たとえば、登山道の途中にあるような温泉は、山登りも含めて自分と向き合う時間が長い。さらに、山の頂上で食べるおむすびが格別の味であるように、登山後に入る温泉の気持ちよさは最高である。
八ヶ岳山麓にある本沢温泉(長野県)につかったときの感動は今も忘れられない。標高2150mの日本最高所に湧く野天風呂で、荒々しい硫黄岳を望みながら入浴できる絶景温泉である。2時間を超える登山のあと、白く濁った湯に身を沈めると、体中の筋肉がすっと弛緩していった。
山登りを趣味にしている人なら、登山とソロ温泉を組み合わせてもいいだろう。自分と向き合うという意味では、登山とソロ温泉の相性はいいはずだ。
登山に自信がない人なら、奥鬼怒温泉郷(栃木県)がおすすめ。鬼怒川の源流付近にある山中の温泉で、八丁の湯、加仁湯、日光澤温泉、手白澤温泉という4つの一軒宿が点在する。

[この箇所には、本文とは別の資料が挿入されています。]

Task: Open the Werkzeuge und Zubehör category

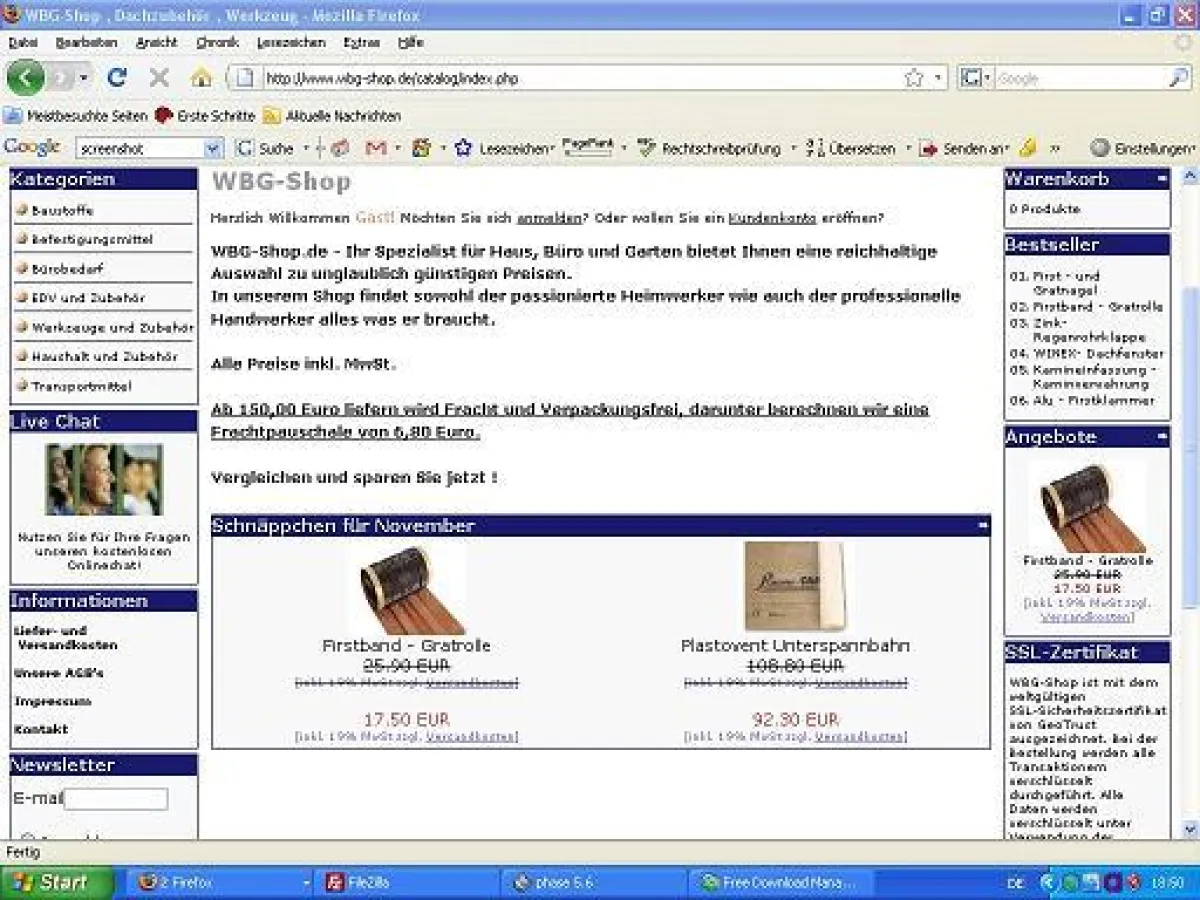Action: click(x=112, y=328)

いずれもすばらしい湯をもつ温泉宿であるが、基本的にアクセスは徒歩にかぎられる(八丁の湯と加仁湯は宿泊の場合送迎あり)。
なかでもソロ温泉の場としておすすめなのは、最奥部に位置する手白澤温泉だ。駐車場からは2時間半の道のりである。その道中は、自然の宝庫。原生林が広がり、ダイナミックな滝や巨大な岩など見どころが多い。シカやニホンザルがひょっこり顔を出す。

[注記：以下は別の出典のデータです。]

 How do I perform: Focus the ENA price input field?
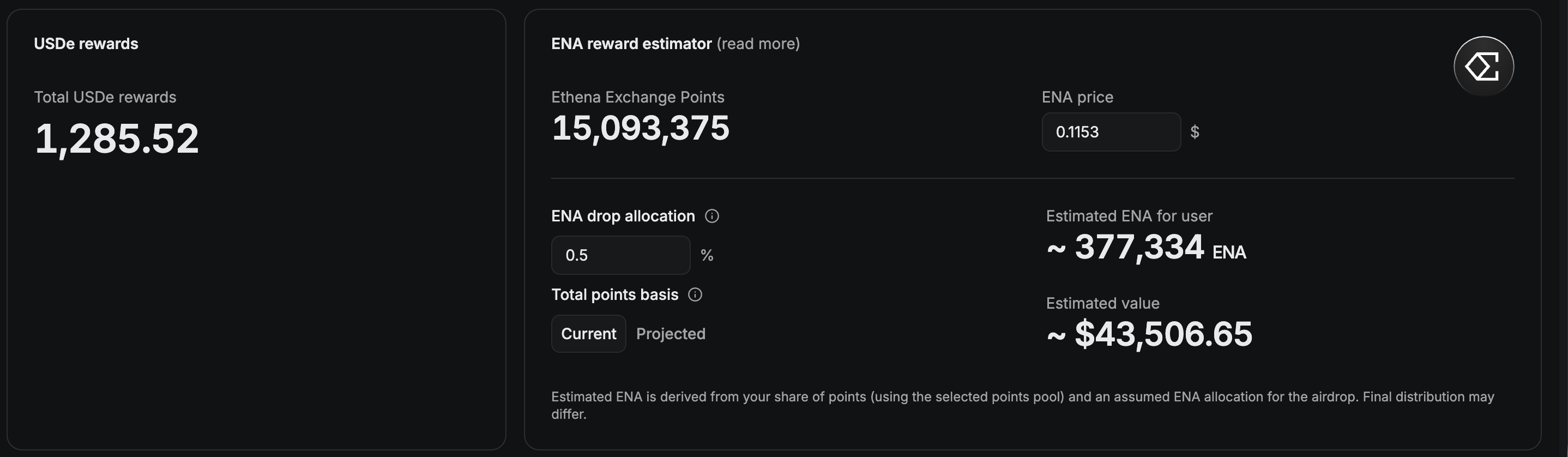point(1110,132)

館内は派手な装飾こそないが、木をふんだんに使った清潔感あふれる雰囲気。部屋は6室のみ。12畳の広々とした和室には、テレビがなく、スマホの電波も入らない。忙しない日常を忘れてくつろぐには最高のロケーションである。
温泉もすばらしい。内湯は滝のように源泉が勢いよく注がれ、ドカドカドカッという音が浴室内に響く。露天風呂は開放感いっぱいで、湯船から眺める清流と大割山が織りなす風景は、まるで一枚の絵のよう。聞こえるのは川のせせらぎと、ときおり響くシカの鳴き声。
露天風呂には必要最低限の照明しかないので、夜は満天の星が広がる。圧倒的な温泉と自然があれば、スマホもテレビもいらない、ということに気づかされる。
「スマホ圏外の宿」でデジタルデトックス
スマホ圏外の宿は年々少なくなっているが、あえてそういう宿に狙いを定めると、充実したソロ温泉旅となる。
青荷温泉(青森県)はランプの宿として知られ、スマホの電波はおろか、電気も通っていない。当然、テレビもコンセントもない。風情のある浴室とピュアで透明な源泉もすばらしく、人間関係をはじめさまざまなスイッチをオフにするにはもってこいの環境である。
そのほか「日本三秘湯」のひとつである谷地温泉(青森県:ロビーでのみWi-Fi利用可)、トロッコ電車でしかアクセスできない黒部峡谷の黒薙温泉旅館(富山県:Wi-Fiも利用不可)などもスマホ圏外の宿である。
圏外ではないが、近年では「スマホ断ち」をサービスとして取り入れている宿もある。
星野リゾートが展開する「星のや」は、「脱デジタル滞在」をテーマにしたプランを提供している。宿泊者はチェックインと同時にデジタル機器を宿に預け、自然の中の散策や乗馬などを体験する。デジタル機器を受け取るのはチェックアウト時だ。人気リゾートホテルでこのようなサービスが提供されているのは、一定のニーズがある証しだろう。
次回の温泉旅は、あえて「不便な温泉」を候補に入れてみてはいかがだろうか。